** What you have to do **
Here are the records. Print them all exactly.

** Data **
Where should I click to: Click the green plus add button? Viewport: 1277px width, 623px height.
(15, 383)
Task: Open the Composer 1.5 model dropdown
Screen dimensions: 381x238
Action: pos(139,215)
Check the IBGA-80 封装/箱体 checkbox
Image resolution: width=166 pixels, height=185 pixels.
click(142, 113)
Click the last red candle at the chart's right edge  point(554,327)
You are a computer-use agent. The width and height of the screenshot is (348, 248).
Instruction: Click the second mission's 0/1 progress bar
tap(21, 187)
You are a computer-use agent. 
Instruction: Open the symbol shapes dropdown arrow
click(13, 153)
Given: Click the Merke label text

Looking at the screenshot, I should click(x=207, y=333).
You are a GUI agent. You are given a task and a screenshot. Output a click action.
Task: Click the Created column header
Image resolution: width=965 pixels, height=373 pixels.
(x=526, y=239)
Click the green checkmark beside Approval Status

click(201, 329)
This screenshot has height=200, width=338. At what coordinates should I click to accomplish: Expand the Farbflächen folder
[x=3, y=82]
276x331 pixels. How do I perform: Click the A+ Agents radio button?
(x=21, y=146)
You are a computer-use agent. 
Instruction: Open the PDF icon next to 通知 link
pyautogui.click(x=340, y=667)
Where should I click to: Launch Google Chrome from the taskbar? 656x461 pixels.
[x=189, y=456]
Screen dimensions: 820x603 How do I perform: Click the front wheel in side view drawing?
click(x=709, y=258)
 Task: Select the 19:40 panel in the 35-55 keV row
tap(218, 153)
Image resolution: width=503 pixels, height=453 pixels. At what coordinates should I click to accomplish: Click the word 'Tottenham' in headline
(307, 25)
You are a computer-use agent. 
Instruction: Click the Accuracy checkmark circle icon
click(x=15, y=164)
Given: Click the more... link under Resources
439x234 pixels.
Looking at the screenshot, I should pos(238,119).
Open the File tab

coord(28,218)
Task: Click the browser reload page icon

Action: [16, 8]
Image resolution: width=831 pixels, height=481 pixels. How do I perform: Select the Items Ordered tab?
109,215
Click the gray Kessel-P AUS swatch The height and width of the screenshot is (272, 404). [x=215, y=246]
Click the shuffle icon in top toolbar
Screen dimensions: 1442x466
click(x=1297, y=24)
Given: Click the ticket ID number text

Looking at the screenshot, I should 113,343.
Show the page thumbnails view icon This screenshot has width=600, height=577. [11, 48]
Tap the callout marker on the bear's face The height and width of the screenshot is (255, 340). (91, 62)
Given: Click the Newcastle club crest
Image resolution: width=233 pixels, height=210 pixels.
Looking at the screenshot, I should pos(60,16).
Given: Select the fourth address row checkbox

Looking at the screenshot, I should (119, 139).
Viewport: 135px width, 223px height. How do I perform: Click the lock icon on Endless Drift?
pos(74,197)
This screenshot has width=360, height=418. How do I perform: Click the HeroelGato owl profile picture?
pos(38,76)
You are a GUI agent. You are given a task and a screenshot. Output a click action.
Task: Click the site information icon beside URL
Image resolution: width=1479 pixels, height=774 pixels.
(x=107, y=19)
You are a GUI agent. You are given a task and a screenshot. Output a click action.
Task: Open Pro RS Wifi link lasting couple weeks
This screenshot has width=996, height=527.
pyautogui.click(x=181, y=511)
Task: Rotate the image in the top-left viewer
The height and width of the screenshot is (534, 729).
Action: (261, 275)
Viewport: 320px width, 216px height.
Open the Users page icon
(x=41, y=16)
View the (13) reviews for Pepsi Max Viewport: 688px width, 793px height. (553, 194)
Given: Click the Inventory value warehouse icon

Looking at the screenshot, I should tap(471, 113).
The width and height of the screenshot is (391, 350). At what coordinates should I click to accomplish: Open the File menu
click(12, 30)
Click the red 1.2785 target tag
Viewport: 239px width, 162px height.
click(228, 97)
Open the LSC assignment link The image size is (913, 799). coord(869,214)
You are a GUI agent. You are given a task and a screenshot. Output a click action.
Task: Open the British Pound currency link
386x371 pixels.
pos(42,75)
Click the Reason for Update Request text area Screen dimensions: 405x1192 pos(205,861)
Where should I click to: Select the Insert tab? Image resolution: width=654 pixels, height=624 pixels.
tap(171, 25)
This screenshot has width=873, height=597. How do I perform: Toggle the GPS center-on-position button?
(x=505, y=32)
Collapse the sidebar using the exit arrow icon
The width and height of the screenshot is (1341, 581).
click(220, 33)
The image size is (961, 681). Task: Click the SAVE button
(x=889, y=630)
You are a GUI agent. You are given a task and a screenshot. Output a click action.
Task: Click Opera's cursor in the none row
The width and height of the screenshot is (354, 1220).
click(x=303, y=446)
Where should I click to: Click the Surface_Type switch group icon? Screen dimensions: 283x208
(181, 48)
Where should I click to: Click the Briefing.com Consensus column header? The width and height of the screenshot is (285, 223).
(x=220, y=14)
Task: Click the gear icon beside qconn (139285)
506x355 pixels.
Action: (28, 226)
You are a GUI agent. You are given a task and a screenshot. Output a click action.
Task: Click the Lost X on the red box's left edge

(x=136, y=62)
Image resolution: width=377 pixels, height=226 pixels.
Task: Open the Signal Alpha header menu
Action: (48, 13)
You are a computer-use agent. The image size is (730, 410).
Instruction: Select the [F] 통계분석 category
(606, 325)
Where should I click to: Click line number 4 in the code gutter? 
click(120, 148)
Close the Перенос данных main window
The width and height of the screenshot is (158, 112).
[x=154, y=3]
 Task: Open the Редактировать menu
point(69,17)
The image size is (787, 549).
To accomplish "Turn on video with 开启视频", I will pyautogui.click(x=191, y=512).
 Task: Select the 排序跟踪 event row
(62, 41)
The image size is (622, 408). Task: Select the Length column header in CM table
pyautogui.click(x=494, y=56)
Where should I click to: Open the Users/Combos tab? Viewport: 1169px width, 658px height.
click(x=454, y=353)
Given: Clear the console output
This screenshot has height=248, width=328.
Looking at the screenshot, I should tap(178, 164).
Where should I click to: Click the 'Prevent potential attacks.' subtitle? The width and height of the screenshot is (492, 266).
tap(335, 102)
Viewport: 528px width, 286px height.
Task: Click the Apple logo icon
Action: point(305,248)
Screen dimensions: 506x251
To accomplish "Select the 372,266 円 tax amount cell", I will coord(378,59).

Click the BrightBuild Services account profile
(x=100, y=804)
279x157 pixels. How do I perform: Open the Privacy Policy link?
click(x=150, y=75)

** Exercise solution **
Where should I click to: Click the green plus add button? Viewport: 1277px width, 623px height.
(15, 383)
Task: Open the Composer 1.5 model dropdown
Screen dimensions: 381x238
Action: pos(139,215)
Check the IBGA-80 封装/箱体 checkbox
Image resolution: width=166 pixels, height=185 pixels.
click(142, 113)
Click the last red candle at the chart's right edge  point(554,327)
You are a computer-use agent. The width and height of the screenshot is (348, 248).
Instruction: Click the second mission's 0/1 progress bar
tap(21, 187)
You are a computer-use agent. 
Instruction: Open the symbol shapes dropdown arrow
click(13, 153)
Given: Click the Merke label text

Looking at the screenshot, I should click(x=207, y=333).
You are a GUI agent. You are given a task and a screenshot. Output a click action.
Task: Click the Created column header
Image resolution: width=965 pixels, height=373 pixels.
(x=526, y=239)
Click the green checkmark beside Approval Status

click(201, 329)
This screenshot has height=200, width=338. At what coordinates should I click to accomplish: Expand the Farbflächen folder
[x=3, y=82]
276x331 pixels. How do I perform: Click the A+ Agents radio button?
(x=21, y=146)
You are a computer-use agent. 
Instruction: Open the PDF icon next to 通知 link
pyautogui.click(x=340, y=667)
Where should I click to: Launch Google Chrome from the taskbar? 656x461 pixels.
[x=189, y=456]
Screen dimensions: 820x603 How do I perform: Click the front wheel in side view drawing?
click(x=709, y=258)
 Task: Select the 19:40 panel in the 35-55 keV row
tap(218, 153)
Image resolution: width=503 pixels, height=453 pixels. At what coordinates should I click to accomplish: Click the word 'Tottenham' in headline
(307, 25)
You are a computer-use agent. 
Instruction: Click the Accuracy checkmark circle icon
click(x=15, y=164)
Given: Click the more... link under Resources
439x234 pixels.
Looking at the screenshot, I should pos(238,119).
Open the File tab

coord(28,218)
Task: Click the browser reload page icon

Action: [16, 8]
Image resolution: width=831 pixels, height=481 pixels. How do I perform: Select the Items Ordered tab?
109,215
Click the gray Kessel-P AUS swatch The height and width of the screenshot is (272, 404). [x=215, y=246]
Click the shuffle icon in top toolbar
Screen dimensions: 1442x466
click(x=1297, y=24)
Given: Click the ticket ID number text

Looking at the screenshot, I should 113,343.
Show the page thumbnails view icon This screenshot has width=600, height=577. [11, 48]
Tap the callout marker on the bear's face The height and width of the screenshot is (255, 340). (91, 62)
Given: Click the Newcastle club crest
Image resolution: width=233 pixels, height=210 pixels.
Looking at the screenshot, I should pos(60,16).
Given: Select the fourth address row checkbox

Looking at the screenshot, I should (119, 139).
Viewport: 135px width, 223px height. How do I perform: Click the lock icon on Endless Drift?
pos(74,197)
This screenshot has width=360, height=418. How do I perform: Click the HeroelGato owl profile picture?
pos(38,76)
You are a GUI agent. You are given a task and a screenshot. Output a click action.
Task: Click the site information icon beside URL
Image resolution: width=1479 pixels, height=774 pixels.
(x=107, y=19)
You are a GUI agent. You are given a task and a screenshot. Output a click action.
Task: Open Pro RS Wifi link lasting couple weeks
This screenshot has width=996, height=527.
pyautogui.click(x=181, y=511)
Task: Rotate the image in the top-left viewer
The height and width of the screenshot is (534, 729).
Action: (261, 275)
Viewport: 320px width, 216px height.
Open the Users page icon
(x=41, y=16)
View the (13) reviews for Pepsi Max Viewport: 688px width, 793px height. (553, 194)
Given: Click the Inventory value warehouse icon

Looking at the screenshot, I should tap(471, 113).
The width and height of the screenshot is (391, 350). At what coordinates should I click to accomplish: Open the File menu
click(12, 30)
Click the red 1.2785 target tag
Viewport: 239px width, 162px height.
click(228, 97)
Open the LSC assignment link The image size is (913, 799). coord(869,214)
You are a GUI agent. You are given a task and a screenshot. Output a click action.
Task: Open the British Pound currency link
386x371 pixels.
pos(42,75)
Click the Reason for Update Request text area Screen dimensions: 405x1192 pos(205,861)
Where should I click to: Select the Insert tab? Image resolution: width=654 pixels, height=624 pixels.
tap(171, 25)
This screenshot has width=873, height=597. How do I perform: Toggle the GPS center-on-position button?
(x=505, y=32)
Collapse the sidebar using the exit arrow icon
The width and height of the screenshot is (1341, 581).
click(220, 33)
The image size is (961, 681). Task: Click the SAVE button
(x=889, y=630)
You are a GUI agent. You are given a task and a screenshot. Output a click action.
Task: Click Opera's cursor in the none row
The width and height of the screenshot is (354, 1220).
click(x=303, y=446)
Where should I click to: Click the Surface_Type switch group icon? Screen dimensions: 283x208
(181, 48)
Where should I click to: Click the Briefing.com Consensus column header? The width and height of the screenshot is (285, 223).
(x=220, y=14)
Task: Click the gear icon beside qconn (139285)
506x355 pixels.
Action: (28, 226)
You are a GUI agent. You are given a task and a screenshot. Output a click action.
Task: Click the Lost X on the red box's left edge

(x=136, y=62)
Image resolution: width=377 pixels, height=226 pixels.
Task: Open the Signal Alpha header menu
Action: (48, 13)
You are a computer-use agent. The image size is (730, 410).
Instruction: Select the [F] 통계분석 category
(606, 325)
Where should I click to: Click line number 4 in the code gutter? 
click(120, 148)
Close the Перенос данных main window
The width and height of the screenshot is (158, 112).
[x=154, y=3]
 Task: Open the Редактировать menu
point(69,17)
The image size is (787, 549).
To accomplish "Turn on video with 开启视频", I will pyautogui.click(x=191, y=512).
 Task: Select the 排序跟踪 event row
(62, 41)
The image size is (622, 408). Task: Select the Length column header in CM table
pyautogui.click(x=494, y=56)
Where should I click to: Open the Users/Combos tab? Viewport: 1169px width, 658px height.
click(x=454, y=353)
Given: Clear the console output
This screenshot has height=248, width=328.
Looking at the screenshot, I should tap(178, 164).
Where should I click to: Click the 'Prevent potential attacks.' subtitle? The width and height of the screenshot is (492, 266).
tap(335, 102)
Viewport: 528px width, 286px height.
Task: Click the Apple logo icon
Action: point(305,248)
Screen dimensions: 506x251
To accomplish "Select the 372,266 円 tax amount cell", I will coord(378,59).

Click the BrightBuild Services account profile
(x=100, y=804)
279x157 pixels. How do I perform: Open the Privacy Policy link?
click(x=150, y=75)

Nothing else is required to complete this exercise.